Part I

I don’t kill roaches.  Seriously.  We occasionally have one in they gym that bolts for a corner when I flip the lights on at 5:45am, but I don’t immediately run for a flame-thrower.  I either catch them and take them outside or just brush them out the door with a broom; but no foot stompin’.  Most people have a really hard time wrapping their head around that, especially those who just shit their pants and screamed like someone pulled their fingernails off when they saw the roach.  I do, however, kill mosquitos that are attempting to plunge their butt sniffer into my arm or the flesh of one of my children.  The difference being, one is indirectly attempting to inflict physical discomfort, while the other just has the misfortune of being ugly.  So, with the exception of the mosquito, taking the life of virtually any living being is a difficult thing for me to justify.

As you may or may not know about me, I am 100% committed to eating only humanely-rasied animal meat.  There are certainly different levels of “humane” and I do purchase my meat from sources that clearly define that what that word means to them.  However, recent exposure to some conservationists and hunters has really opened my eyes to a world that I previously could have never envisioned entering and forced me to really reevaluate my means of meat acquisition.  Coming from a low-income, small town where school was all but closed on the first day of deer season, I’ve never really had an issue or a problem understanding hunting.  I’ve just never been able to picture myself hunting or, more specifically, pulling the trigger.

I decided to really take some time and research hunting with a blank slate and completely open mind. It had become clear through hearing others talk that most of my perceptions were somewhat inaccurate and I was certainly not adequately educated in regards to the role hunting plays in conservation.  What I found not only helped change my perception of hunting, but made me feel as though I was being somewhat irresponsible by not hunting, myself.  So here are some of the most important truths that I unearthed during my exploration.

Most public opinions of hunting are promoted by people who know virtually nothing about hunting.

This one became very obvious, rather quickly.  During my reading and research, I obviously would try to find the counter-arguments to any seemingly positive attributes or promotions of hunting that I would find.  Almost without fail, the counter arguments to the factual and statistical-based promotions were based on general personal opinion and almost never address the real numbers and specifics.  To no surprise, the opinion-based material is typically written by a metropolitan and found on much larger sites with a much stronger influence than the sites you find actual research and numbers.  Additionally, they love to focus on pure trophy hunting, which is a tiny minority of hunters.  Why?  As an writer, blogger or author who is driven and motivated by traffic statistics, likes and shares, it is safe and easy to take the “how could you kill Bambi?” route.  Taking the other route may require you to do some of the actual work and research that is required when you step out of the echo-chamber and preach the “enemy’s” hymn to your choir.  Unfortunately, this has led to a completely inaccurate, opinion-based, mass perception of hunting and the role of hunting in our society.

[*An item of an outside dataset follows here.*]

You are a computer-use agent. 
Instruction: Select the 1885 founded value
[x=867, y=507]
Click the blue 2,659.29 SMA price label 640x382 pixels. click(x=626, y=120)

There is a tremendous amount of information to support this and I could really only find anecdotal or opinionated arguments against it.  The vast majority of funding for conservation and habitat preservation is generated via hunting tags, licenses and excise taxes.  Licensing alone accounts for more than half of all natural resource agency funding at the state levels.  Licensing combined with the fees associated with access to public lands for hunting total $746,000,000 per year, with an approximate $300,000,000 coming from private hunting advocacy organizations across the country.  The money generated by animal rights groups and individuals for conservation fall far short of these numbers; making it difficult to determine where the required funding would come from without hunting.

During my research I encountered a tremendous amount of incredibly short-sited “solutions” regarding conservation and animal rights.  Like many issues, most of the most outspoken and hard lined figure heads are not legitimately qualified to asses and address these issues properly.  Ecosystem management and population management are incredibly complex webs of interdependent variables with very fine lines separating balance and disaster.  Historically, you can find the consequences of these decisions with the unregulated hunting of certain species, while conversely you can find issues with the banning of hunting a specific species.  Furthermore, well-intentioned efforts regarding the introduction of a new species to balance an eco-systems predator to prey relationships have caused massive issues globally.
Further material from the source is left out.